トップページ > ページシアター > 背中のイジン > シーン22|初演版 【公演データ】
照明、瀬名診療所の入り口付近。潤と周人、周作が出て来る。
周人 「ホントにもういいのか?」
潤 「大丈夫、大丈夫。それより…昨日はすまなかったな。殺してくれなんて言って。」
周人 「しょうがねえよ。恋の病は最新の医学でも治せねえし。」
周作 「草津の湯でも無理だって言いますしね。」
潤 「周人。(周人の手を両手で握り)ホントにありがとな。」
周人 「…おう。」
潤 「(周作に)じゃ、失礼します。」
潤、ハケる。
周作 「いいもんでしょ?」
周人 「え?」
周作 「ありがとうって言われるの。
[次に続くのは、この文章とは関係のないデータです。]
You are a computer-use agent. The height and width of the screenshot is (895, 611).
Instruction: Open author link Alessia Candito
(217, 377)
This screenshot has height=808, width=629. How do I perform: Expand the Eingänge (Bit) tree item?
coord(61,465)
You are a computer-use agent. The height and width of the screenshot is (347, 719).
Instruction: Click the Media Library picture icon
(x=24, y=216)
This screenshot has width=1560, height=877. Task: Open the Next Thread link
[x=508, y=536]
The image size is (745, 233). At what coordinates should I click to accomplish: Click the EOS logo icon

」
周人 「…そうだね。」
後ろから道子が出て来る。
道子 「ちょっとあんた。」
周作 「あ。」
道子 「もうウチの子たちを変な事に巻き込まないでくれる?昨日も随分危ない目に遭ったそうじゃない。」
周人 「母ちゃん、やめろって。周作さんはみんなを助けてくれたんだぞ。」
道子 「そう言えば周人、バイト先から電話あったわよ。仕事中に勝手に抜け出したんだって?」
周作 「いや、それは潤さんを助けるために…」
道子 「どうしてあんたはそうなの?そんなんで医者を目指すなんてよく言えたもんだ!」
周作 「お母さん、それは言い過ぎだ。」
道子 「あんたは黙ってなさいよ!」
周人 「自分はどうなんだよ!」
道子 「え?」
周人 「何言っても信じてくんない頭の固い人間が医者やってていいのかよ!」
道子 「私のどこが頭が固いってんだ?」
周人 「全部だよ!父ちゃんが死んだんだって、母ちゃんのせいじゃねえか!」
周作 「え?」
周人 「ウチなんかじゃなくてもっといい病院に移してりゃ、父ちゃんは死なずに済んだんだ!」
周作 「それは違います。」
周人 「…何が?」
周作 「やっとわかりました。ここ数日、毎晩枕元に立つ男性がいたんです。あれは僕のひ孫、つまりあなたの旦那さん、周人君のお父さんだったんですよ。」
道子 「また何言い出すの?」
周作 「周人君、君のお父さんはね、病気が発見された時はもう手遅れだったんです。」
周人 「え?」
周作 「悪性の直腸癌。末期だったと言っていました。」
周人 「でも…でも父ちゃんは大した事ないって…」
周作 「それは君がまだ幼かったからです。それにね、お母さんはお父さんをもっといい病院へ移そうとしてたんですよ。」
周人 「え?」
周作 「でも、お父さんはそれを拒んだ。最後まで家族の側にいたいって…そうですよね?」
道子 「…どこで聞いたか知らないけど、人のウチの事…」
周作 「そうそう、こんな事も言ってました。最近仏壇のお供えに雷おこしがないって。」
道子 「え…?」
周作 「それと、たまにはあなたの作った肉じゃがも置いてくれって。凄く旨いんだって言ってましたよ。」
周人 「…ごめん…母ちゃん、俺…あ…」
突然、周人がバランスを失いふらつき、道子が支える。
道子 「周人?」
周人 「なんかちょっと目眩が…」
周作 「診察室まで連れて行きましょう。」
道子 「大丈夫、私がやります。」
周作 「あ、はい。」
道子、周人をかかえて去ろうとするが立ち止まり。
道子 「それから…二階の奥に空いてる部屋がありますから。」
周作 「はい?」
道子 「今夜からそこ使って下さい。…周作さん。」
周作 「あ…ありがとうございます!」
道子、周人、去る。見送る周作の後ろから満が登場。
満 「あなた、霊媒師で食べていけますね。」
周作 「満君。」
満 「さ、ウチに戻って荷物持って来ましょう。」
周作 「…はい!」
満、ハケる。周作、背後の気配を感じて振り向く。そこにひ孫の周一の霊が現れる。
周一 「ありがとう…ひい爺ちゃん…」
周作 「いえいえ。」
周一、周作微笑んでお互いに会釈。周一が消え、周作は満を追ってハケる。